Amazingly we can learn something about our faith from the latest Batman comic. For those that do not know, Batman has historically been a Christian. He, like his parents, was Episcopalian. For those who don’t know Batman has had a rough year so far. The Dark Knight was almost married but left waiting alone at the altar.
The comic tells us at the beginning that Bruce Wayne had become an Atheist. He was his father’s faith that said it could “save him,” seemingly fail him. Bruce explains he spent many years searching for something transcendent, only to find nothing. However, in the darkness of his despair, he finds Batman and makes him a god. His argument stands that he puts his complete faith in Batman to not feel pain, and he goes around as judge beating up “bad people,” while rescuing and saving the innocent. Bruce Wayne describes the evil criminals of Gotham as demons and the Batman as the one fighting and winning against the demons.
I have to pause and reflect on what is happening with Bruce Wayne. The man has been through some unspeakable tragedies. Like many of us who may have grown up in the faith, when we encounter such tragedy we, in essence, wrestle with our faith. We feel the most distant from God, despite the reality that God is ever present with us. I can definitely relate to the experience of young Bruce.
Equally compelling is how Mr. Wayne decides to cope with the perceived distance or absence of God. He tries to fill the hole. Whether knowing or feeling, he seeks to fill the God-shaped hole in his being. He runs around the world seeking God, paying for rituals and faith, only to not find God. So he aims to make a god to shield himself from the hurt and the pain. Bruce creates Batman. Bruce’s actions are not just a mere fantasy because they are in a comic book. No, these are all too real emotions and responses that happen every day. Tragedy can have us feeling a sense of loss, and we seek to be found. As humans, we will try to fill this with anything. Sometimes finding a new faith, abandoning our relationship with God, or trying to fill it with ideology, substance, or relationships. Maybe we have acted in this way ourselves? I know I have. It is an easy way to fight against the immediate and harsh realities of the world that have come crashing down on you. However, they have permanent and damaging effects as well.

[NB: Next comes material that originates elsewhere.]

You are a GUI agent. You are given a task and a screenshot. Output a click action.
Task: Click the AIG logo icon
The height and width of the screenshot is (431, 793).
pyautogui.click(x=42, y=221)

I think the most powerful moments come at the end of the story. When Bruce Wayne finally admits to himself that the god he put all his trust into is not a god. Batman is not a god. The person, thing, ideology that he put all his trust in have failed him. Bruce begins to parallel his own story with that of Job’s story. A man at the beginning of his story made acquainted with tragedy. A man questioning who God is and why this is happening to him. I would think these are legitimate questions from both Job and Bruce. Yet, the answer they get back is not an easy answer, but of questioning. “Where were you when I made the mountains and the miracles?” I feel that it is at this moment that Bruce Wayne realizes he has lost his whole self. At the end of the comic Bruce Wayne goes back to basic to remind himself who he is and what he is doing. He recognizes that there is a salvation for his father that he couldn’t see right away. The issue ends with Bruce Wayne having a renewed self-attitude.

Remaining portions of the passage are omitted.